• _TEXTE DE LA PAGE_
__________________________________________________
La démence fait référence au déclin cognitif progressif du fonctionnement mental d’un individu jusqu’au point où il ne peut plus réaliser les tâches quotidiennes les plus basiques. Des éléments de preuve prometteurs indiquent que le fait d’exécuter régulièrement des tâches mentales peut aider à maintenir l’état cognitif et à ralentir le risque de démence.
En réaction à ces éléments de preuve scientifiques, une industrie lucrative, qui prétend « exercer le cerveau », s’est rapidement développée, afin de faire face et apaiser les craintes des seniors issus du baby-boom qui entrent progressivement dans l’âge de la retraite, et qui sont avides de commencer des activités leur permettant de protéger leurs cerveaux.
La présente recherche du Groupe de Neuroscience Régénérative de l’Institut de Recherche sur le Cerveau et l’Esprit a révélé que le fait de réaliser un entrainement cérébral en groupe sous la supervision d’un spécialiste est efficace pour ce qui est d’améliorer la performance pour une large gamme de compétences cognitives chez les adultes âgés en bonne santé.
__________________________________________________
Entrées de données collectées
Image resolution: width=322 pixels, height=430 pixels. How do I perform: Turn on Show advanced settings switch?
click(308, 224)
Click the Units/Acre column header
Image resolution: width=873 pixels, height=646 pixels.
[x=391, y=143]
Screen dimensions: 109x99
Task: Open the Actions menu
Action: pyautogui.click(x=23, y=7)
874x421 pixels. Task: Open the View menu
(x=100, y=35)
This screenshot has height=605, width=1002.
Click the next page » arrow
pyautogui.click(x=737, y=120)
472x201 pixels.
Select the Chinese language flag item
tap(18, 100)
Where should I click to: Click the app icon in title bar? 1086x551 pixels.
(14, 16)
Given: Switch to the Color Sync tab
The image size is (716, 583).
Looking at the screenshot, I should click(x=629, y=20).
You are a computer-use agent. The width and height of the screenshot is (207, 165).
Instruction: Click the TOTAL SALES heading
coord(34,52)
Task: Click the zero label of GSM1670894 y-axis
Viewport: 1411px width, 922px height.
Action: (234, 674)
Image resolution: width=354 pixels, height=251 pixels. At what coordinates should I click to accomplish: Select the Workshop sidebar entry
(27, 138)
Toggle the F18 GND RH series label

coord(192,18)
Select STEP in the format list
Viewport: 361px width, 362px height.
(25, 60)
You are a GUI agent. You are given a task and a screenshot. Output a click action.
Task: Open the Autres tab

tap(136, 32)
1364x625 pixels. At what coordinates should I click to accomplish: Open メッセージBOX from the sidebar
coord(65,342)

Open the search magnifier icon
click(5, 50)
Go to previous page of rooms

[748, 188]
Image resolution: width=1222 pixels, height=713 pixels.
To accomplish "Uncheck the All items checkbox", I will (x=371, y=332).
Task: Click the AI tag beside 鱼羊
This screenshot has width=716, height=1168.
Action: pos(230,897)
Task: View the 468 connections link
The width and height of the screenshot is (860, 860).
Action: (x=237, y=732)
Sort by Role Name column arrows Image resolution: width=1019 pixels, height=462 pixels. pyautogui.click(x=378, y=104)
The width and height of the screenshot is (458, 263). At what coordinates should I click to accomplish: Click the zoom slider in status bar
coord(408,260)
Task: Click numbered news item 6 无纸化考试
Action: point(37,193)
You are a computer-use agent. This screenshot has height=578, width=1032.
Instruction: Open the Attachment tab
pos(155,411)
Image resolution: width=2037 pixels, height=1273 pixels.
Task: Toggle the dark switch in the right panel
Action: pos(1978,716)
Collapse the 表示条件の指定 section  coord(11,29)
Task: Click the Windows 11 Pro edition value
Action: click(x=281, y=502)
__________________________________________________
• _TÂCHES À RÉALISER_
A: D'après le texte sur la démence, quel groupe a mené la recherche présentée ?
B: Poursuivez le texte sur la démence à partir de sa dernière phrase.

• _RÉPONSES AUX ACTIVITÉS_
A: Le Groupe de Neuroscience Régénérative de l’Institut de Recherche sur le Cerveau et l’Esprit.

B:
En revanche, les entrainements cérébraux réalisés soi-même à la maison n’ont aucun effet thérapeutique sur la cognition. « Nos résultats envoient un message essentiel au public », explique l’auteur de la recherche le Professeur Michael Valenzuela. « Ils montrent que l’entrainement cérébral réalisé dans un centre peut améliorer la cognition chez les adultes âgés, mais que les produits commerciaux vendus pour être réalisés en solo à la maison ne marchent pas. Il y a des manières plus efficaces de dépenser son argent et de perdre son temps. »
L’équipe de recherche a combiné les résultats de 51 études cliniques randomisées, comprenant presque 5000 participants, par le biais d’une méta-analyse. « Il s’agit d’un très grand nombre d’études cliniques et les résultats étaient concluants », explique Valenzuela. « Nous savons maintenant comment prescrire un entrainement cérébral sur la base des standards les plus élevés en matière de preuve médicale. »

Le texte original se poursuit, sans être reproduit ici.